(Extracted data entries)
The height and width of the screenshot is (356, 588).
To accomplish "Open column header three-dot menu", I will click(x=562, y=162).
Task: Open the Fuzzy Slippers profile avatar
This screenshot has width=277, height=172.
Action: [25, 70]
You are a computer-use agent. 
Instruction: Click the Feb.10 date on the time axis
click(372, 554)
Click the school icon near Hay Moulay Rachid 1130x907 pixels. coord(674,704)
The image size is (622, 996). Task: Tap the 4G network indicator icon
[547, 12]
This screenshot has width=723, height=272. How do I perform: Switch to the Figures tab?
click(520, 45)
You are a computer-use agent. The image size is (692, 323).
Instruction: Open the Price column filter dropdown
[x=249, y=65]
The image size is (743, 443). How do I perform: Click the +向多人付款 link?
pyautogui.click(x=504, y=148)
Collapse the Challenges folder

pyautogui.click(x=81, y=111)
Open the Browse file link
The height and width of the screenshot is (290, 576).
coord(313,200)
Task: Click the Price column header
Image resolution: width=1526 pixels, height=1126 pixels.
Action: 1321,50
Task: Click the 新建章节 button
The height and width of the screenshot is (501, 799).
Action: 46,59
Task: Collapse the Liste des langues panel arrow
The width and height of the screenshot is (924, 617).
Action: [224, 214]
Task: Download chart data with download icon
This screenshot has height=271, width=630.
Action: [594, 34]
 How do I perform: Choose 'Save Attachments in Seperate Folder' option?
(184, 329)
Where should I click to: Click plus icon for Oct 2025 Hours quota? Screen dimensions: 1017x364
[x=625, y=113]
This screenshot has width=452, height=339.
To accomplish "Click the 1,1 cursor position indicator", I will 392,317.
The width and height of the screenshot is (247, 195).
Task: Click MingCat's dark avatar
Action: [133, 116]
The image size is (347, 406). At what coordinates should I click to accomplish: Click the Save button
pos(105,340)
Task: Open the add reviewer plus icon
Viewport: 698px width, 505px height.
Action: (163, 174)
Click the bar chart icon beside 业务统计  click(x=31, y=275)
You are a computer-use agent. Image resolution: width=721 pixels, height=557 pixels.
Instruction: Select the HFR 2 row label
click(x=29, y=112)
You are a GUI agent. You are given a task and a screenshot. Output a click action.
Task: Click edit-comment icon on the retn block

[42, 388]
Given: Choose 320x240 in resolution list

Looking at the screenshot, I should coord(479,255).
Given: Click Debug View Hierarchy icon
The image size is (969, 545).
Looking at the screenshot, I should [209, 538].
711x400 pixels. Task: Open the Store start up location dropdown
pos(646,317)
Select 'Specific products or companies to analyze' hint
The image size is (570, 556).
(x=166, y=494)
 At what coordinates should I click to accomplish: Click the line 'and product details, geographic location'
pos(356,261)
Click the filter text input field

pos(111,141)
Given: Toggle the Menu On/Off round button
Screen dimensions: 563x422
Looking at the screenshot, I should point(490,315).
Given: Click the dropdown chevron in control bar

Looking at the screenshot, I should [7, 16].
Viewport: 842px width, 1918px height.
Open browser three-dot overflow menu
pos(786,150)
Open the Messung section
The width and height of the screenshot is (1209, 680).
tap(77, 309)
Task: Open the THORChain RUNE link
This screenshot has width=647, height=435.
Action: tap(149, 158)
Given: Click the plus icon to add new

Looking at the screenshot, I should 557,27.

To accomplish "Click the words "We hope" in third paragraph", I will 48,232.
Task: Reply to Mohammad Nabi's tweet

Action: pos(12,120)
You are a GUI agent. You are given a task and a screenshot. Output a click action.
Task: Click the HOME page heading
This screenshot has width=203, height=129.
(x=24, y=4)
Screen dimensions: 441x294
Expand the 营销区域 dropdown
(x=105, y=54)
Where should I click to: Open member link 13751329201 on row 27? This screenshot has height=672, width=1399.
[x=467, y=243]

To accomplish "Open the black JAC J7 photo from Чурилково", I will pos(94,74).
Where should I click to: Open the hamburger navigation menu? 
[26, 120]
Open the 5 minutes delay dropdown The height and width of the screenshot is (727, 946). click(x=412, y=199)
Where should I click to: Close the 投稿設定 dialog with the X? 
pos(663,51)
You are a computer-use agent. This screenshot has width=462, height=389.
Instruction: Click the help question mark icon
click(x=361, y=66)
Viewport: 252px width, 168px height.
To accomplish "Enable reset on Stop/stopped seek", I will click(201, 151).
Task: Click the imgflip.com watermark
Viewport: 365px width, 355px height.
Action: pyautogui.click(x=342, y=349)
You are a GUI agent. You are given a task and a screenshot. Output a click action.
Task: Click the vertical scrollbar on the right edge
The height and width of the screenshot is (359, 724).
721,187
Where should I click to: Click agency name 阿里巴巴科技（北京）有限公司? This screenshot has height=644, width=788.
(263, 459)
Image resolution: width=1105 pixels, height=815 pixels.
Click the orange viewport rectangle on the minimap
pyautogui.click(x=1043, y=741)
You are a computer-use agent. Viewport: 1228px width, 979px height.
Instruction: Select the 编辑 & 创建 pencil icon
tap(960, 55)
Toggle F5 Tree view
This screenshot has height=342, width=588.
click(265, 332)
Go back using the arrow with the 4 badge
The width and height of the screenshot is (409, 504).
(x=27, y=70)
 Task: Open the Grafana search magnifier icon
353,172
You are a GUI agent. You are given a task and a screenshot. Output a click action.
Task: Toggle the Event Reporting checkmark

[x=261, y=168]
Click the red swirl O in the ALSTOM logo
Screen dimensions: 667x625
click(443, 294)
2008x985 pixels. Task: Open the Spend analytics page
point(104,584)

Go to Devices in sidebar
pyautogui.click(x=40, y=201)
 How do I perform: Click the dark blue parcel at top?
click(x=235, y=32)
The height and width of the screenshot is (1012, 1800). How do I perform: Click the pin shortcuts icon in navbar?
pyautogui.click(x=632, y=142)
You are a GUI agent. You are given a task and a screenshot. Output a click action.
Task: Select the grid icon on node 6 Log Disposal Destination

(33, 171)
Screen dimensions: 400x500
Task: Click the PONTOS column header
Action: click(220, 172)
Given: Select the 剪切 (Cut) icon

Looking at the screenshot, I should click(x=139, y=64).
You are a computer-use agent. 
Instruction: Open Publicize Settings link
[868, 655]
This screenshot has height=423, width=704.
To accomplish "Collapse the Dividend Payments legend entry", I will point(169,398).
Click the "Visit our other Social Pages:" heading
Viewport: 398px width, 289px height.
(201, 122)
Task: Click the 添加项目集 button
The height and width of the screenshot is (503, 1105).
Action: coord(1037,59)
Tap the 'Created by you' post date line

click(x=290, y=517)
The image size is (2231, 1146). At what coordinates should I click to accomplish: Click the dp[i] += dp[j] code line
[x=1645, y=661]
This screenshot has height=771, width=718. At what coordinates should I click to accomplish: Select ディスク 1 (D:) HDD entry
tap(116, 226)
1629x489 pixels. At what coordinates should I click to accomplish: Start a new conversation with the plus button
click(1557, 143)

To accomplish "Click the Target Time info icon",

Short problem:
Please convert the listing above into a JSON list of strings, with one string for each line and blank lines left out.

Result for this task:
[
  "The height and width of the screenshot is (356, 588).",
  "To accomplish \"Open column header three-dot menu\", I will click(x=562, y=162).",
  "Task: Open the Fuzzy Slippers profile avatar",
  "This screenshot has width=277, height=172.",
  "Action: [25, 70]",
  "You are a computer-use agent. ",
  "Instruction: Click the Feb.10 date on the time axis",
  "click(372, 554)",
  "Click the school icon near Hay Moulay Rachid 1130x907 pixels. coord(674,704)",
  "The image size is (622, 996). Task: Tap the 4G network indicator icon",
  "[547, 12]",
  "This screenshot has width=723, height=272. How do I perform: Switch to the Figures tab?",
  "click(520, 45)",
  "You are a computer-use agent. The image size is (692, 323).",
  "Instruction: Open the Price column filter dropdown",
  "[x=249, y=65]",
  "The image size is (743, 443). How do I perform: Click the +向多人付款 link?",
  "pyautogui.click(x=504, y=148)",
  "Collapse the Challenges folder",
  "pyautogui.click(x=81, y=111)",
  "Open the Browse file link",
  "The height and width of the screenshot is (290, 576).",
  "coord(313,200)",
  "Task: Click the Price column header",
  "Image resolution: width=1526 pixels, height=1126 pixels.",
  "Action: 1321,50",
  "Task: Click the 新建章节 button",
  "The height and width of the screenshot is (501, 799).",
  "Action: 46,59",
  "Task: Collapse the Liste des langues panel arrow",
  "The width and height of the screenshot is (924, 617).",
  "Action: [224, 214]",
  "Task: Download chart data with download icon",
  "This screenshot has height=271, width=630.",
  "Action: [594, 34]",
  " How do I perform: Choose 'Save Attachments in Seperate Folder' option?",
  "(184, 329)",
  "Where should I click to: Click plus icon for Oct 2025 Hours quota? Screen dimensions: 1017x364",
  "[x=625, y=113]",
  "This screenshot has width=452, height=339.",
  "To accomplish \"Click the 1,1 cursor position indicator\", I will 392,317.",
  "The width and height of the screenshot is (247, 195).",
  "Task: Click MingCat's dark avatar",
  "Action: [133, 116]",
  "The image size is (347, 406). At what coordinates should I click to accomplish: Click the Save button",
  "pos(105,340)",
  "Task: Open the add reviewer plus icon",
  "Viewport: 698px width, 505px height.",
  "Action: (163, 174)",
  "Click the bar chart icon beside 业务统计  click(x=31, y=275)",
  "You are a computer-use agent. Image resolution: width=721 pixels, height=557 pixels.",
  "Instruction: Select the HFR 2 row label",
  "click(x=29, y=112)",
  "You are a GUI agent. You are given a task and a screenshot. Output a click action.",
  "Task: Click edit-comment icon on the retn block",
  "[42, 388]",
  "Given: Choose 320x240 in resolution list",
  "Looking at the screenshot, I should coord(479,255).",
  "Given: Click Debug View Hierarchy icon",
  "The image size is (969, 545).",
  "Looking at the screenshot, I should [209, 538].",
  "711x400 pixels. Task: Open the Store start up location dropdown",
  "pos(646,317)",
  "Select 'Specific products or companies to analyze' hint",
  "The image size is (570, 556).",
  "(x=166, y=494)",
  " At what coordinates should I click to accomplish: Click the line 'and product details, geographic location'",
  "pos(356,261)",
  "Click the filter text input field",
  "pos(111,141)",
  "Given: Toggle the Menu On/Off round button",
  "Screen dimensions: 563x422",
  "Looking at the screenshot, I should point(490,315).",
  "Given: Click the dropdown chevron in control bar",
  "Looking at the screenshot, I should [7, 16].",
  "Viewport: 842px width, 1918px height.",
  "Open browser three-dot overflow menu",
  "pos(786,150)",
  "Open the Messung section",
  "The width and height of the screenshot is (1209, 680).",
  "tap(77, 309)",
  "Task: Open the THORChain RUNE link",
  "This screenshot has width=647, height=435.",
  "Action: tap(149, 158)",
  "Given: Click the plus icon to add new",
  "Looking at the screenshot, I should 557,27.",
  "To accomplish \"Click the words \"We hope\" in third paragraph\", I will 48,232.",
  "Task: Reply to Mohammad Nabi's tweet",
  "Action: pos(12,120)",
  "You are a GUI agent. You are given a task and a screenshot. Output a click action.",
  "Task: Click the HOME page heading",
  "This screenshot has width=203, height=129.",
  "(x=24, y=4)",
  "Screen dimensions: 441x294",
  "Expand the 营销区域 dropdown",
  "(x=105, y=54)",
  "Where should I click to: Open member link 13751329201 on row 27? This screenshot has height=672, width=1399.",
  "[x=467, y=243]",
  "To accomplish \"Open the black JAC J7 photo from Чурилково\", I will pos(94,74).",
  "Where should I click to: Open the hamburger navigation menu? ",
  "[26, 120]",
  "Open the 5 minutes delay dropdown The height and width of the screenshot is (727, 946). click(x=412, y=199)",
  "Where should I click to: Close the 投稿設定 dialog with the X? ",
  "pos(663,51)",
  "You are a computer-use agent. This screenshot has width=462, height=389.",
  "Instruction: Click the help question mark icon",
  "click(x=361, y=66)",
  "Viewport: 252px width, 168px height.",
  "To accomplish \"Enable reset on Stop/stopped seek\", I will click(201, 151).",
  "Task: Click the imgflip.com watermark",
  "Viewport: 365px width, 355px height.",
  "Action: pyautogui.click(x=342, y=349)",
  "You are a GUI agent. You are given a task and a screenshot. Output a click action.",
  "Task: Click the vertical scrollbar on the right edge",
  "The height and width of the screenshot is (359, 724).",
  "721,187",
  "Where should I click to: Click agency name 阿里巴巴科技（北京）有限公司? This screenshot has height=644, width=788.",
  "(263, 459)",
  "Image resolution: width=1105 pixels, height=815 pixels.",
  "Click the orange viewport rectangle on the minimap",
  "pyautogui.click(x=1043, y=741)",
  "You are a computer-use agent. Viewport: 1228px width, 979px height.",
  "Instruction: Select the 编辑 & 创建 pencil icon",
  "tap(960, 55)",
  "Toggle F5 Tree view",
  "This screenshot has height=342, width=588.",
  "click(265, 332)",
  "Go back using the arrow with the 4 badge",
  "The width and height of the screenshot is (409, 504).",
  "(x=27, y=70)",
  " Task: Open the Grafana search magnifier icon",
  "353,172",
  "You are a GUI agent. You are given a task and a screenshot. Output a click action.",
  "Task: Toggle the Event Reporting checkmark",
  "[x=261, y=168]",
  "Click the red swirl O in the ALSTOM logo",
  "Screen dimensions: 667x625",
  "click(443, 294)",
  "2008x985 pixels. Task: Open the Spend analytics page",
  "point(104,584)",
  "Go to Devices in sidebar",
  "pyautogui.click(x=40, y=201)",
  " How do I perform: Click the dark blue parcel at top?",
  "click(x=235, y=32)",
  "The height and width of the screenshot is (1012, 1800). How do I perform: Click the pin shortcuts icon in navbar?",
  "pyautogui.click(x=632, y=142)",
  "You are a GUI agent. You are given a task and a screenshot. Output a click action.",
  "Task: Select the grid icon on node 6 Log Disposal Destination",
  "(33, 171)",
  "Screen dimensions: 400x500",
  "Task: Click the PONTOS column header",
  "Action: click(220, 172)",
  "Given: Select the 剪切 (Cut) icon",
  "Looking at the screenshot, I should click(x=139, y=64).",
  "You are a computer-use agent. ",
  "Instruction: Open Publicize Settings link",
  "[868, 655]",
  "This screenshot has height=423, width=704.",
  "To accomplish \"Collapse the Dividend Payments legend entry\", I will point(169,398).",
  "Click the \"Visit our other Social Pages:\" heading",
  "Viewport: 398px width, 289px height.",
  "(201, 122)",
  "Task: Click the 添加项目集 button",
  "The height and width of the screenshot is (503, 1105).",
  "Action: coord(1037,59)",
  "Tap the 'Created by you' post date line",
  "click(x=290, y=517)",
  "The image size is (2231, 1146). At what coordinates should I click to accomplish: Click the dp[i] += dp[j] code line",
  "[x=1645, y=661]",
  "This screenshot has height=771, width=718. At what coordinates should I click to accomplish: Select ディスク 1 (D:) HDD entry",
  "tap(116, 226)",
  "1629x489 pixels. At what coordinates should I click to accomplish: Start a new conversation with the plus button",
  "click(1557, 143)",
  "To accomplish \"Click the Target Time info icon\","
]